Me voici de retour de mon exploration après plusieurs semaines…
Comme pour toute exploration, j’en reviens avec des résultats, des questions plus nombreuses qu’au démarrage du processus de recherche, sans oublier des perspectives et des améliorations.
Après plusieurs semaines, ma motivation n’a pas faibli; elle a changé.
Les doutes évanouis, ce travail m’apparaît clairement possible, adaptable au secteur culturel répondant à davantage d’enjeux pratiques que je ne le pensais.

Y ajouter quelques ingrédients…

Mon objectif était de tester la viabilité d’une méthodologie d’études des publics en utilisant la méthode des personae. Cette méthode levait le frein des études monographiques et basées sur des critères socio-démographiques.
De plus, cela permettait de nommer autrement les publics, dont les titres actuels généraient plus d’appréhension que de solutions innovantes à mettre en place.

Mon postulat de départ était une qualification des publics basée sur leur propre interprétation de leurs personnalités et de leurs pratiques culturelles.

L’enjeu de cette exploration était de prouver tout d’abord qu’une adaptation de méthodes marketing au secteur culturel est possible; et d’autre part, que les personae, les archétypes de personnalités sont devenus des outils d’action culturelle et de communication efficaces n’étant pas contraints par la diversité des pratiques culturelles.
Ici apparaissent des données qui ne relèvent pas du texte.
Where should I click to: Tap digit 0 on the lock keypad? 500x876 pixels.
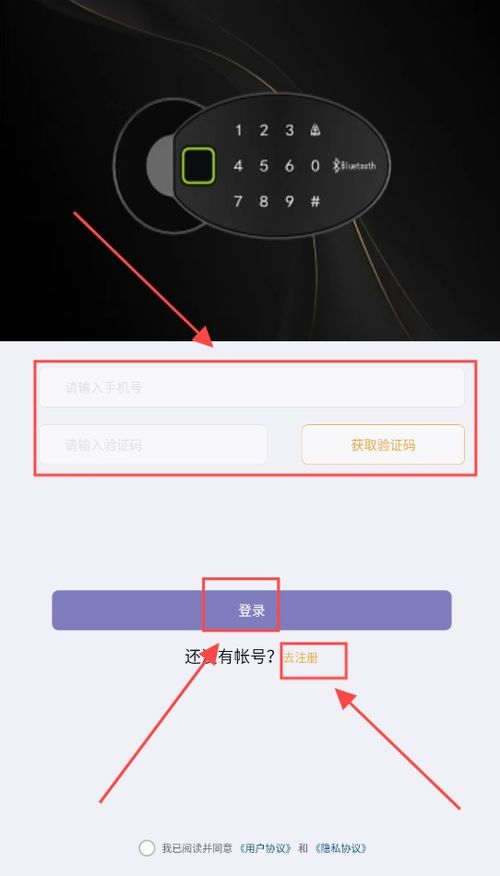(x=315, y=166)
On pourrait comparer cela à une recette de cuisine… ou à un algorithme pour les plus informaticiens d’entre nous. J’ai désormais une recette mais qui tend à être améliorée… Pour une P.O.C. réussie, il faudra y ajouter quelques ingrédients avec parcimonie…

Sonder n’est pas jouer…

Le récit d’une exploration pourrait se limiter aux détails croustillants, aux anecdotes : elle a été riche d’enseignements et de rencontres.
Toutefois, si cette aventure devait être reconduite, elle ne se ferait pas dans les mêmes conditions : j’emporterais de nouveaux outils dans mon sac et prendrait le temps de le tester.
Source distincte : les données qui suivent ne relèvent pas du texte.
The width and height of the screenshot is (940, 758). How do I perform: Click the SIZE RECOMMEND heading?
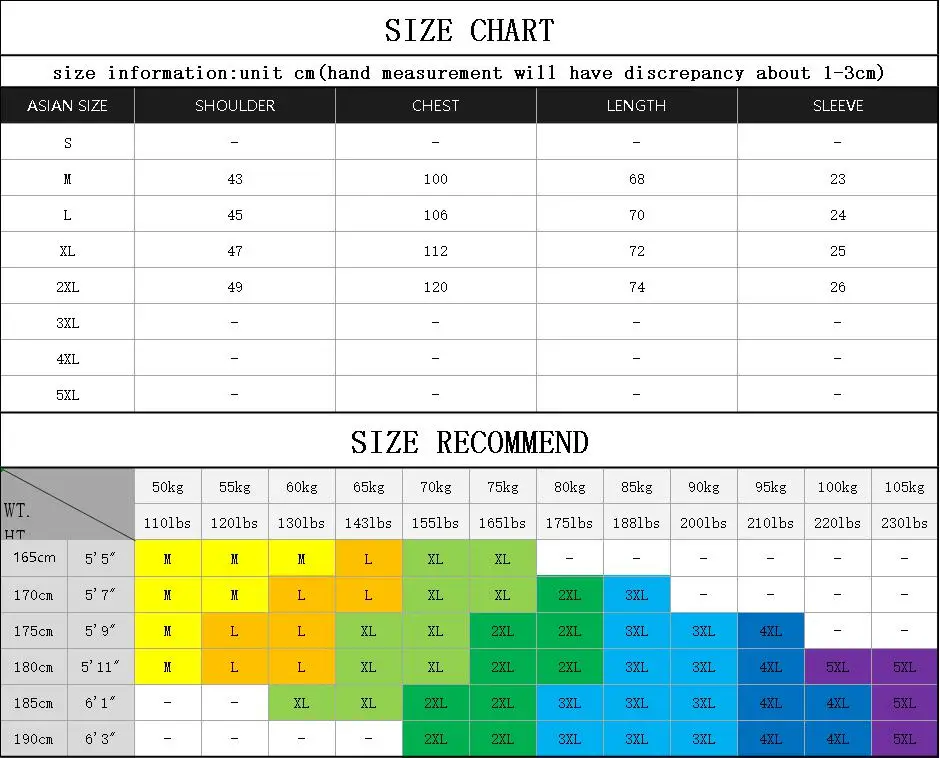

L’utilisation de la méthode des personnas de Cooper, guidé par WeLoveUsers fut une vrai découverte en ce qui me concerne. Cependant, utiliser une méthode dépendant de données standard, de méthodes de sondage usées voires poncées dans le marketing, de plus sans équipier fut un challenge non négligeable mais passionnant.
Les données prévues pour une utilisation optimale de Cooper nécessitaient quelles soient indiquées socio-démographiquement (CSP, âge, revenu…); à l’inverse de celles motivées par mon travail.
Mes modalités de sondage furent limitées; n’ayant pas les moyens financiers et techniques, l’outil de sondage utilisé se limitait à questionner sans donner les résultats aux sondés.
Enfin, le processus de travail classique nécessite un brainstorming avec autrui, ayant pour but d’offrir plusieurs points de vue et faisant foi d’objectivité. Étant seul, le défi fut de garder une objectivité; de prendre du recul sur la démarche et sur les résultats et éviter les biais d’attribution.
Un travail de recadrage permanent

En ce qui concerne le fond du travail, cela a permis de proposer une nouvelle qualification du pratiquant culturel : la nommer, la définir et la qualifier est possible.
De plus, dans le process de sondage, ce qui m’a le plus surpris fut la motivation et l’intérêt des sondés : ils se sont rapidement approprié la question, souhaitaient comprendre et participer à leur échelle. Cerise sur le gâteau, décomplexer “les publics” en les considérant comme “pratiquants culturels” a permis de recueillir des critiques et des préconisations pour améliorer ma démarche.
Enfin, des émotions, des sentiments et des terminologies ont surgi de la bouche de mes interlocuteurs et sondés, des termes que j’avais omis inconsciemment de ma pratique professionnelle mais qui ont su redonner du relief et quelque part, du sens à ma démarche.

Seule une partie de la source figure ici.